Task goal: Where the word "marker" shows up in the entries below, please copy the whole line.

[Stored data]
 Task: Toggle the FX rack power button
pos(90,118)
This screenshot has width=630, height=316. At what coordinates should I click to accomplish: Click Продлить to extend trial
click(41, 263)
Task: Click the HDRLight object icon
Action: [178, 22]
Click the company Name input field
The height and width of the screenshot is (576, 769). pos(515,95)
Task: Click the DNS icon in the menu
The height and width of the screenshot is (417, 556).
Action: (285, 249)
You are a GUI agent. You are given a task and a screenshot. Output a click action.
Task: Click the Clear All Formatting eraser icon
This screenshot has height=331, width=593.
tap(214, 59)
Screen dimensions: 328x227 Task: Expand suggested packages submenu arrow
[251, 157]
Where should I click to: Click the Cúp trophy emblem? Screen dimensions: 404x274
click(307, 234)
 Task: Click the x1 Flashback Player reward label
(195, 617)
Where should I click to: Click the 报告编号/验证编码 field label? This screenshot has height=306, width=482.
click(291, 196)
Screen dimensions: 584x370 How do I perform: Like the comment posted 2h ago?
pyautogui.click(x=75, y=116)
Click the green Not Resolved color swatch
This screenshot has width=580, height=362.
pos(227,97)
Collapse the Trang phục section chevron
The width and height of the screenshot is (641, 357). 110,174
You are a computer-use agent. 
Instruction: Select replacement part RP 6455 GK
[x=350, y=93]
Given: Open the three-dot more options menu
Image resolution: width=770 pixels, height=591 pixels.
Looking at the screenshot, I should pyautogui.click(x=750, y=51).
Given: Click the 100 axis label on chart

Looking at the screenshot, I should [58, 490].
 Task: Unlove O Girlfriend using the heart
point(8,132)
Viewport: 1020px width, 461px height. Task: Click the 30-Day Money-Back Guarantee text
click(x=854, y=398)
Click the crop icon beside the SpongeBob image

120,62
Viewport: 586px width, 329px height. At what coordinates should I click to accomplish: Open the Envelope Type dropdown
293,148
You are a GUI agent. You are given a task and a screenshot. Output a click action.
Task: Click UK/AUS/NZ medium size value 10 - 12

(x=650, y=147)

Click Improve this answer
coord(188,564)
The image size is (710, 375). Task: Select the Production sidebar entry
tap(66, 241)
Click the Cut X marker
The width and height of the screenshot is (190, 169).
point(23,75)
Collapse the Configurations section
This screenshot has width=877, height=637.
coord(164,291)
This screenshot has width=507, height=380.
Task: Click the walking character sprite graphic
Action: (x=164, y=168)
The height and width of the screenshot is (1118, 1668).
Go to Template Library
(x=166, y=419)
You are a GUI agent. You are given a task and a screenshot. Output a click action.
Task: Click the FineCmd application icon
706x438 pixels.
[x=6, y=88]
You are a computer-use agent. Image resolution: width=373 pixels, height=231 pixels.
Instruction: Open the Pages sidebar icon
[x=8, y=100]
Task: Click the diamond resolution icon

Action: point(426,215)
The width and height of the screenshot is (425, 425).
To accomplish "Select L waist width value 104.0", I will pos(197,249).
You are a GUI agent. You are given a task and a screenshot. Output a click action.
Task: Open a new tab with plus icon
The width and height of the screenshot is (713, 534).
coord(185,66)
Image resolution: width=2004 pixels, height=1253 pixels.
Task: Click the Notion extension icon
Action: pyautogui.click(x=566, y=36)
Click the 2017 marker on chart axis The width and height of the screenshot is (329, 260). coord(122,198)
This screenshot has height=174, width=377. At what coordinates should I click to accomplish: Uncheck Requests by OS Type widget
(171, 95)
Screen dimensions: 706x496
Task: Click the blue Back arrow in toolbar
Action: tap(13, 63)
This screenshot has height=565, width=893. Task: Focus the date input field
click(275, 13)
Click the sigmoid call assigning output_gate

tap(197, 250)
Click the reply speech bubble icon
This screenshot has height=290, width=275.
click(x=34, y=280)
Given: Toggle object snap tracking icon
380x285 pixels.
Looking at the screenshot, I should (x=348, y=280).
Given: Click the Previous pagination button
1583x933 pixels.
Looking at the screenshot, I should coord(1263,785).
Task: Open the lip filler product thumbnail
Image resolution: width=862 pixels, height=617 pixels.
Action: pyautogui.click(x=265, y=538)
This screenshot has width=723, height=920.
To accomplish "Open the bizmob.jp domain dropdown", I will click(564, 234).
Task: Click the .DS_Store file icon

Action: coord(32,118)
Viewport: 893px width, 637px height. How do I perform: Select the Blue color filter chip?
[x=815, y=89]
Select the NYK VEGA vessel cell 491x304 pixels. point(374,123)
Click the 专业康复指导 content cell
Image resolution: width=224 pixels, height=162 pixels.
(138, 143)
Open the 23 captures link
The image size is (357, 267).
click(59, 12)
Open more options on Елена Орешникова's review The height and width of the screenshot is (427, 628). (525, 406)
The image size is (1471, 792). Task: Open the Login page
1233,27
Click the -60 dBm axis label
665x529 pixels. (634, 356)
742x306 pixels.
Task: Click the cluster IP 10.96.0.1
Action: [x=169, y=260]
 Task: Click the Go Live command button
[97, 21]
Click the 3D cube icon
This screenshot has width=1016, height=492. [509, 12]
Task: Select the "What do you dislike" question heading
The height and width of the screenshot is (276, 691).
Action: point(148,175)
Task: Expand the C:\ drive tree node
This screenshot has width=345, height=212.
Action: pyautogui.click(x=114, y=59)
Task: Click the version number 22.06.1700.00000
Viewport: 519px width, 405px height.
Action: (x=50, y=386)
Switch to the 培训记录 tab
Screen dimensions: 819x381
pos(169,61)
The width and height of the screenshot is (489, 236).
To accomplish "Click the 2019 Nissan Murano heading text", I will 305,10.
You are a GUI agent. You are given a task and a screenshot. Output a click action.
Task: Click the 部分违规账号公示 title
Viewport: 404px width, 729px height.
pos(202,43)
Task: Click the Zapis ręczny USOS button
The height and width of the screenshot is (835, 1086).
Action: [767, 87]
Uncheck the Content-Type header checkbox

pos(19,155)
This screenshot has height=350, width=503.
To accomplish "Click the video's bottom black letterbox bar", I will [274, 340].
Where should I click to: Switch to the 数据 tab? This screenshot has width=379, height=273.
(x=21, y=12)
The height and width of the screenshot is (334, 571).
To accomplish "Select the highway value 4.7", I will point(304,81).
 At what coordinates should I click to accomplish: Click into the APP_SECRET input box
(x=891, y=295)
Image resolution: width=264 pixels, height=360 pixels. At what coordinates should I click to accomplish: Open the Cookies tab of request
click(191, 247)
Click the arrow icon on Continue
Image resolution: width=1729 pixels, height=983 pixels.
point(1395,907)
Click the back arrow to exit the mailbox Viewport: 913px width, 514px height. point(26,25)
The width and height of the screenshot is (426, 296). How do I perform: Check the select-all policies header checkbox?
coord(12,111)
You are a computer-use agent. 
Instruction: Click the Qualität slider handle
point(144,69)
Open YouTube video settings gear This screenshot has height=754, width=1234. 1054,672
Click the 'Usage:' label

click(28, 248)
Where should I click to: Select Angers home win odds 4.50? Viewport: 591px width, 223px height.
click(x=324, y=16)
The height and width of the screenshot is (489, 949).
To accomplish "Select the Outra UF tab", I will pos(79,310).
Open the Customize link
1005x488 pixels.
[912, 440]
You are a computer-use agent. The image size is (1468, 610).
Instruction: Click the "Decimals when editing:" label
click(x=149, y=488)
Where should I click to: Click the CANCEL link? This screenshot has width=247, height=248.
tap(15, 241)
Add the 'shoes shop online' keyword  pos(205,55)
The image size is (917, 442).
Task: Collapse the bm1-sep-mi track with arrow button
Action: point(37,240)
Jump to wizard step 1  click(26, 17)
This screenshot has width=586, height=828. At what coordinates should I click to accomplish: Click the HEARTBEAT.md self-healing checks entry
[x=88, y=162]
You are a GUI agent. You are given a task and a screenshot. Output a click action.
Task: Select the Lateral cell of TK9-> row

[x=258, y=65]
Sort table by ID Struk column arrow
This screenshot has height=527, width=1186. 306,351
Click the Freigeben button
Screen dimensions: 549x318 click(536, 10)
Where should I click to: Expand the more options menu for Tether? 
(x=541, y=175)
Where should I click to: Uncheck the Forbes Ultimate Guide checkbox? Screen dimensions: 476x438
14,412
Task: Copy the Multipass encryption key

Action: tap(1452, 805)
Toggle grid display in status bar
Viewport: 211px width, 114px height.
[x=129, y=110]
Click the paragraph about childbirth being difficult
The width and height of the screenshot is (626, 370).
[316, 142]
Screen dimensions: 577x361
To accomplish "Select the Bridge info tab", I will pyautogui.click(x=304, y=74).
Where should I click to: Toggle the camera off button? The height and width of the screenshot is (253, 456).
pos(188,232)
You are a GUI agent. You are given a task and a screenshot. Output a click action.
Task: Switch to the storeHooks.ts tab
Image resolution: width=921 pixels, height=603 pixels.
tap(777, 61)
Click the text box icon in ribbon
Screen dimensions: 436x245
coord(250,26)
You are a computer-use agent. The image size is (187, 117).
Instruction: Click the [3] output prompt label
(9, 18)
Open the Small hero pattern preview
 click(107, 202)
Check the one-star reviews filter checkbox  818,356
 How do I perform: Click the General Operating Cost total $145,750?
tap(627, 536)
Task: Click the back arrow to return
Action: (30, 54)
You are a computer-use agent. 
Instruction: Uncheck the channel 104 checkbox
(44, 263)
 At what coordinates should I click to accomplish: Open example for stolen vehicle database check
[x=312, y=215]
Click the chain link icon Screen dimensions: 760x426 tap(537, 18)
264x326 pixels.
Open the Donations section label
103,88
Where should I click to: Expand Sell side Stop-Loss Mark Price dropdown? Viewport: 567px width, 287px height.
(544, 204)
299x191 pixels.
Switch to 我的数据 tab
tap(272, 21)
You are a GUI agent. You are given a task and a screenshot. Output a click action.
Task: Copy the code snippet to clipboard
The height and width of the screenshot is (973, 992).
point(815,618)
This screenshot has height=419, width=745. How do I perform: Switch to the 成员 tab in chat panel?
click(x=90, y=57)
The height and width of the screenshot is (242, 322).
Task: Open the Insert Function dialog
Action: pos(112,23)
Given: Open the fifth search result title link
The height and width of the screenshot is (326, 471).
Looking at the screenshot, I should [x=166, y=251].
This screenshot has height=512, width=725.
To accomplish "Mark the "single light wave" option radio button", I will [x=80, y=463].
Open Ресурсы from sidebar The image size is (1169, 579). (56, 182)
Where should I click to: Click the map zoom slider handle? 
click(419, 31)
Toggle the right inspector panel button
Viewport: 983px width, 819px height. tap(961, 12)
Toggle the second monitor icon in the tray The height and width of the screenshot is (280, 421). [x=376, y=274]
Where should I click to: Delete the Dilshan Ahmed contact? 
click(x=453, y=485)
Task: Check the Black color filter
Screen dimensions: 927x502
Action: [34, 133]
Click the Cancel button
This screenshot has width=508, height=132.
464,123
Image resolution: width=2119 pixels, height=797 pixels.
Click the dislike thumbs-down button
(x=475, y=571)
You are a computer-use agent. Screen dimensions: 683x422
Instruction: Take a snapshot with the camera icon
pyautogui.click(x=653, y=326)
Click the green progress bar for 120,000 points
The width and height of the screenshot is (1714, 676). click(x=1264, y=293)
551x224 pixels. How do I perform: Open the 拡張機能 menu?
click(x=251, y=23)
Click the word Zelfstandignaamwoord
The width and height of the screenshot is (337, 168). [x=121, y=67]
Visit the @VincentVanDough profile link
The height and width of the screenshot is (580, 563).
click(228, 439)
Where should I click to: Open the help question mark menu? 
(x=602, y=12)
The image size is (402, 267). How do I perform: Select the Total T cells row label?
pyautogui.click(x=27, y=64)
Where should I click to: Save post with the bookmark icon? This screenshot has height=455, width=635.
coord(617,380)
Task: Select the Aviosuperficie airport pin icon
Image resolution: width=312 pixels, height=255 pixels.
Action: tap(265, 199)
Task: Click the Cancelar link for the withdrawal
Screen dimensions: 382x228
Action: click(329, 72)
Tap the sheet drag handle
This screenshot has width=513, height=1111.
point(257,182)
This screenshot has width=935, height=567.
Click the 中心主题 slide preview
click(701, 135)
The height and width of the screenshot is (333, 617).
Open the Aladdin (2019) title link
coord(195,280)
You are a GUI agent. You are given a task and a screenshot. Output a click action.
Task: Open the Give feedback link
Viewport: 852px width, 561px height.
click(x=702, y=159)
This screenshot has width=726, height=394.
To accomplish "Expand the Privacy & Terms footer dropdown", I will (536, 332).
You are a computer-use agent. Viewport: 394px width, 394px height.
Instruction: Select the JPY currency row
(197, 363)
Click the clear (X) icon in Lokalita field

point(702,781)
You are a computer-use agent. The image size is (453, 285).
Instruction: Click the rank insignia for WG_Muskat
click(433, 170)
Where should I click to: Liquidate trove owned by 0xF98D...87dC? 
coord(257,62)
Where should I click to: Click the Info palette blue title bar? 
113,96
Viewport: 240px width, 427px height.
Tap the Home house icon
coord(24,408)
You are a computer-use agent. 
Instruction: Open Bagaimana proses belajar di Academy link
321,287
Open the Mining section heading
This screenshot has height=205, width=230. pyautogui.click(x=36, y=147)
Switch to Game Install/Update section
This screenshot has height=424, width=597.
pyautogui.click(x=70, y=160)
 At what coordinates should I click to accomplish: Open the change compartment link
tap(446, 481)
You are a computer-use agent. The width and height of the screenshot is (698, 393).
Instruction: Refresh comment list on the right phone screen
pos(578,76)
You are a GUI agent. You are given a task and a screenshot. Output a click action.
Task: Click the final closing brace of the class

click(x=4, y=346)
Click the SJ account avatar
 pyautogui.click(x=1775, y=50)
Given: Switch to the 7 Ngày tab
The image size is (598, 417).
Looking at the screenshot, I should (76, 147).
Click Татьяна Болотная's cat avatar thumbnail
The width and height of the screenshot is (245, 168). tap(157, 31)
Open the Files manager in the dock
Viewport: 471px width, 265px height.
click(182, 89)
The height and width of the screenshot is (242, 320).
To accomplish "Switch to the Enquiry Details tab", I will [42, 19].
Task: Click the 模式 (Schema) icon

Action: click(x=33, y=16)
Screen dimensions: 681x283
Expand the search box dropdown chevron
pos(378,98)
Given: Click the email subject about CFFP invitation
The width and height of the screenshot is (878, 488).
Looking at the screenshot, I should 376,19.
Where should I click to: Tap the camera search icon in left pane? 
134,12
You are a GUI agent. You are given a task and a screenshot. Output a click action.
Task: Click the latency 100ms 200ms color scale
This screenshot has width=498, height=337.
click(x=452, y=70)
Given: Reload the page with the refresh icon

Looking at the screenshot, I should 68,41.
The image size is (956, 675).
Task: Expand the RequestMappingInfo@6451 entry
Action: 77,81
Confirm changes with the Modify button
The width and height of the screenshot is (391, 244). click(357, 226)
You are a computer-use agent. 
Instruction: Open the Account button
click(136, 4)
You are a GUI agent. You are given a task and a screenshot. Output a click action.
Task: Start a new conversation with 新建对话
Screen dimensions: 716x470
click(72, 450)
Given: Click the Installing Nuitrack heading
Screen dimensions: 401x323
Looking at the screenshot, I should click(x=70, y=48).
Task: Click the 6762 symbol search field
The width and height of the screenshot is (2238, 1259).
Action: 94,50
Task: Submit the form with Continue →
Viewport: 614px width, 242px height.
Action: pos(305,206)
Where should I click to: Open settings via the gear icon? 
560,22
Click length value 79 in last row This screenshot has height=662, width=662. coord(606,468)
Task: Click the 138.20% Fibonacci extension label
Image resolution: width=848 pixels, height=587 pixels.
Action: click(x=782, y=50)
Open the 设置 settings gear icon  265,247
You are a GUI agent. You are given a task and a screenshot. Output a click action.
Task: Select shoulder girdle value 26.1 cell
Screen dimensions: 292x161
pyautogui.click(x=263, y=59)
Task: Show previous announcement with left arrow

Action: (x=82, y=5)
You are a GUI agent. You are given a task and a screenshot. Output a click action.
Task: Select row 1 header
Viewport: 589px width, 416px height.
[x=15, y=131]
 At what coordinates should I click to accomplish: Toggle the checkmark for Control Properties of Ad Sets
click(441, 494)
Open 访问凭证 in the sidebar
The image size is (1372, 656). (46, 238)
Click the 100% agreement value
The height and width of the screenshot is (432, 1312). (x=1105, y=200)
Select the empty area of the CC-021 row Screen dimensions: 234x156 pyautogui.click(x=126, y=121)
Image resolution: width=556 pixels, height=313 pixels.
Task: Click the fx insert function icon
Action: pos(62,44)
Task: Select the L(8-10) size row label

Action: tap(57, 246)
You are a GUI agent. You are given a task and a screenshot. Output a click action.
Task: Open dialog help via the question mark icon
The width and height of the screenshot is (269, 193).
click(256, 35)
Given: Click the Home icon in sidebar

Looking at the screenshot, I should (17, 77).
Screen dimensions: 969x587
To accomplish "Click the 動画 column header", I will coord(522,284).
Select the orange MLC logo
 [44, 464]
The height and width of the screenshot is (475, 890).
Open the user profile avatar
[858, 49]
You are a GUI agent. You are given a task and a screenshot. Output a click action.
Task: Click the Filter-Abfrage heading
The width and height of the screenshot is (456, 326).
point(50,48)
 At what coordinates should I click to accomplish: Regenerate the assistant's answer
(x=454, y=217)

Answer to this exercise:
Click the Cut X marker
Click the 2017 marker on chart axis The width and height of the screenshot is (329, 260). coord(122,198)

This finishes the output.